Das alles ist heute unendlich weit weg, aber es hat den Anschein, dies sei die letzte Epoche gewesen, in der das Land seiner selbst einigermaßen gewiss war. Seither haben wir identitätspolitisch nie mehr so richtig Tritt gefasst, allen Bemühungen einzelner Politiker wie Vranitzky, Busek oder Schüssel zum Trotz. Was mit dem EU-Beitritt in Gang kommen hätte können, wurde meist nur halbherzig, nicht selten gar ressentimentgeladen, mit geballter Faust in der Hosentasche nachvollzogen. Die europaweit einzigartige Dominanz der Boulevardmedien spielt hier gewiss eine Rolle – aber die Medien sind ja zum Teil nur ein Spiegel der sie tragenden Gesellschaft.

„Österreich übernimmt sich und Europa“

„Maulheldenplatz“, titelte Ulrich Weinzierl mit sanftem Spott in der Frankfurter Allgemeinen anlässlich der erstmaligen Übernahme des EU-Vorsitzes durch Österreich anno 1998, „Österreich übernimmt sich und Europa“. Den EU-Vorsitz brauchen wir, wie es aussieht, nicht mehr übernehmen – aber mit einer Positionierung im europäischen Kontext sind wir nach wie vor überfordert, was bis hinunter zu Personalfragen – Stichwort EU-Kommissar – durchschlägt. Bei der gegenwärtigen Bundesregierung mit dem Bundeskanzler Werner Faymann an der Spitze hat man den Eindruck, sie habe sich schon mit Österreich übernommen, von Europa gar nicht zu reden.

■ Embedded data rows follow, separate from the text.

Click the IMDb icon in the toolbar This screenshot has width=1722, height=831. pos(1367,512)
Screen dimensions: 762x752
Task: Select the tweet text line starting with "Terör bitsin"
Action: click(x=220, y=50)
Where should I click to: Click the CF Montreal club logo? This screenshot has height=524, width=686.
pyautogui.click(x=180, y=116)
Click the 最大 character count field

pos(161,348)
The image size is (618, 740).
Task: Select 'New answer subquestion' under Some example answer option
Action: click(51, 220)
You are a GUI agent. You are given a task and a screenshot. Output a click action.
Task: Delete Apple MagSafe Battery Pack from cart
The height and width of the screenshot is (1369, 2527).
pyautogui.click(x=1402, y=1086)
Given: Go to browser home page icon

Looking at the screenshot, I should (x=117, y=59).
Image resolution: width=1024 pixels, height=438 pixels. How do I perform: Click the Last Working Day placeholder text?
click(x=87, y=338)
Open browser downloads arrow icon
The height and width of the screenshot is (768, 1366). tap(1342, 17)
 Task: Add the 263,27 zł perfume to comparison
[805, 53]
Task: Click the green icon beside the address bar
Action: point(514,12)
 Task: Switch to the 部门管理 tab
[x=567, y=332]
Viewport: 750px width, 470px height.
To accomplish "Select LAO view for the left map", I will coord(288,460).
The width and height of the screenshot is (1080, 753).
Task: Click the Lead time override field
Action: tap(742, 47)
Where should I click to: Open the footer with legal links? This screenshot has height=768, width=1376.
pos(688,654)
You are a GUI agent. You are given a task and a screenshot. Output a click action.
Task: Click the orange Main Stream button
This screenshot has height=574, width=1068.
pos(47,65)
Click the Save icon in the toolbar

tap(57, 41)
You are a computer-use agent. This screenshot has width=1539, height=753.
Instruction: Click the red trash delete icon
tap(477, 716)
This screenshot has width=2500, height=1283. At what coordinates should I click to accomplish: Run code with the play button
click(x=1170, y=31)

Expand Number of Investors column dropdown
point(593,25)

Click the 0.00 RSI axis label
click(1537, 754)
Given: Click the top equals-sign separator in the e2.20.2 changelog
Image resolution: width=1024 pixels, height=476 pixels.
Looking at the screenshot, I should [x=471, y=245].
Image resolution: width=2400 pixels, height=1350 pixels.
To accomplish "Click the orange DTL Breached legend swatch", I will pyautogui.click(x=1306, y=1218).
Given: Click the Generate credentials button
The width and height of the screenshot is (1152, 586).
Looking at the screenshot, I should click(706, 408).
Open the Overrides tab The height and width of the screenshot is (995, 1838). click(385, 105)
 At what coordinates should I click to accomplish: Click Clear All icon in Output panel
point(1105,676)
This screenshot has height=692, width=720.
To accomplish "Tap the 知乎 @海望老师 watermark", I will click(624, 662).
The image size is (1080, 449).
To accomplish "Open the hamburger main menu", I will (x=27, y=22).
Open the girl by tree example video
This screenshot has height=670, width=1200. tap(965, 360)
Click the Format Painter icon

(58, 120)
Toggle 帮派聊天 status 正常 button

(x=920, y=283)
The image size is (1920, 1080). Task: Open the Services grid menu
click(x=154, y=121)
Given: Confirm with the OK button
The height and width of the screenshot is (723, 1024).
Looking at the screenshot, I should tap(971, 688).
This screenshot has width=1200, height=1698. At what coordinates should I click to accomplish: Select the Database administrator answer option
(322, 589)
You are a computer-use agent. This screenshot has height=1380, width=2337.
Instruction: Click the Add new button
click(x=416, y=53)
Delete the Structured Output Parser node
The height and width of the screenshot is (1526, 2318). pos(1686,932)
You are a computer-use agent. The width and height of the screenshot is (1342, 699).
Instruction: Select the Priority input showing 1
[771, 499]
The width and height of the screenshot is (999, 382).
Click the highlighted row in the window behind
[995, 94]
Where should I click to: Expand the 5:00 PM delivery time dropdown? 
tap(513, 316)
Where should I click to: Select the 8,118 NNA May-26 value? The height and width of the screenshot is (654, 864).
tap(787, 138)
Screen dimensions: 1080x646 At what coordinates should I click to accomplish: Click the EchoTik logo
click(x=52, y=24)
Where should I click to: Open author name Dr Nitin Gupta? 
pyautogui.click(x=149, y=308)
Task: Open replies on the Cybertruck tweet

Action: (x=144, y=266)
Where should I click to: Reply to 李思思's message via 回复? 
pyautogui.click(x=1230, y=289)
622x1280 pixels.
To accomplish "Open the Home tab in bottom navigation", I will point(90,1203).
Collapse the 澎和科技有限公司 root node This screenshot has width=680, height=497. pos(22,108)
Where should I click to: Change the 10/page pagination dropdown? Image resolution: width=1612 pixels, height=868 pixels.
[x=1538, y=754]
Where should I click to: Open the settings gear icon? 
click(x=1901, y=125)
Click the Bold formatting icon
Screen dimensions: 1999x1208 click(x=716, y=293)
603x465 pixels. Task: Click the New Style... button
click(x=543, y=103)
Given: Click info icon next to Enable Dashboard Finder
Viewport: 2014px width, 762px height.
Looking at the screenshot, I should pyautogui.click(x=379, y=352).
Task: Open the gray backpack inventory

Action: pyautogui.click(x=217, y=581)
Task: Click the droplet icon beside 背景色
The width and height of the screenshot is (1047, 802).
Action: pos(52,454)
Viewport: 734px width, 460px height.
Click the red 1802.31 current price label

Doch das tiefer liegende Problem ist nicht ihr anzulasten – mit ihrer geschichts- und identitätspolitischen Unbedarftheit entstellt sie die Befindlichkeit des Landes nur zur Kenntlichkeit.

Einstweilen spricht also nichts dagegen, dass der Österreich-Korrespondent sein liebstes Spiel weitertreiben kann – der Wiener Wahlkampf dürfte reichlich Stoff für „große“ Geschichten bieten, und auch Jörg Haiders fünfter Todestag kommt bestimmt.